SET TASKS:
- 1) In the thread about Petunia, why does PurpleGirl hope the person responsible got a heavy fine?
- 2) Do these statements agree with the thread about Petunia? Answer yes or no for each, quoting the words of the thread that decide it.
(a) Petunia spent her final hour alone.
(b) Minky had Petunia for three months.
(c) Petunia often gave kisses.
- 3) Answer these questions from the thread about Petunia:
(a) What did Petunia like to tunnel under?
(b) What does EJW323's reply say it was sent from?
(c) How does Minky describe the other rats that day?

PAGE:
--- begin ---
She used to love to explore my desktop, or tunnel under the comforter on my bed. She loved trying new foods, and she had this little thing she did when she was eating something really delicious, a way of settling in with the food before she began, like a cartoon mouse before he takes a big bite of delicious cheese. 

I know that Petunia genuinely liked me. She would brusk abundantly after I washed and dried her face with a cotton pad. In the days before her death, she went to the trouble to crawl onto me so she could snuggle up with her head on my arm. She did this over and over. 

Last night, after she had already stopped eating, she sat on top of her bedroom box and just bruxed for no reason. I'd like to think she knew the end was near, and she just wanted to bask in the joy of her surroundings. She spent her final hour piled up asleep with her 3 cagemates, and I was with her when she passed. Petunia was loved very much, and I will miss her dearly.


----------



## EJW323 (Jun 18, 2013)

She's such a beautiful girl, I'm so sorry for your loss.  Just be glad she had such a great life with you.


Sent from Petguide.com Free App


----------



## evander (Jun 30, 2013)

I am so, so sorry for your loss. 

It sounds like you gave her a wonderful life!!


----------



## Minky (Apr 4, 2013)

Thanks for the comments, it means a lot to me. 

The grief feels enormous this morning. I have to find a place to bury her and I really don't want to put her in the ground. It's so hard to say goodbye. My other rats are really laid back and not particularly social today, I have to wonder if they're experiencing her loss as well.


----------



## Rumy91989 (Dec 31, 2012)

I'm so sorry for your loss, but I am glad she had you for the time she had left. She is such a lovely girl.


----------



## Minky (Apr 4, 2013)

Thanks, Rumy. Yeah, she was so beautiful. Even in her old age, she was adorable. Everyone said so. I only had her for 3 months but it feels like much longer. In that time she was treated like a queen. I think she knew it, too. She wasn't much of a kisser but I'll never forget the time she licked my hand after I cleaned her face - THAT meant so much to me. I miss her terribly.


----------



## PurpleGirl (Oct 12, 2012)

Stories like this break my heart, it physically makes my stomach churn and my heart ache to think of such sweet animals (or any animal) having to live in such squalid conditions as Petunia did for so long, I hope the person responsible got one **** of a fine to pay, since unfortunately they probably won't face any other punishment. I'm so glad that Petunia got a nice home with you for the time she had, any time at all to feel loved and be treated with dignity is wonderful for animals like her. You're a lovely person to have taken her in and showed her how she should have lived all along. She was so pretty!
--- end ---
PROVIDED MATERIAL:
--- begin ---
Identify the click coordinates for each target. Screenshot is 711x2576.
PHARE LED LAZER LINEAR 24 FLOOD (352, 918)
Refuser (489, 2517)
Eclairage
--- end ---
WRITTEN ANSWERS:
- 1) She says that person probably won't face any other punishment. She holds them responsible for Petunia living in squalid conditions for so long.

- 2)
(a) No: "She spent her final hour piled up asleep with her 3 cagemates"
(b) Yes: "I only had her for 3 months"
(c) No: "She wasn't much of a kisser"

- 3)
(a) The comforter on the bed.
(b) Petguide.com Free App.
(c) Really laid back and not particularly social.